Task to carry out:
Output the whole listing below. Keep it exact.

─── Available data ───

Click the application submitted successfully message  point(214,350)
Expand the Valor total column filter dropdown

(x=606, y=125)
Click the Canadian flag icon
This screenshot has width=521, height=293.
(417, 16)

───

Expected answer:
Click the application submitted successfully message  point(214,350)
Expand the Valor total column filter dropdown

(x=606, y=125)
Click the Canadian flag icon
This screenshot has width=521, height=293.
(417, 16)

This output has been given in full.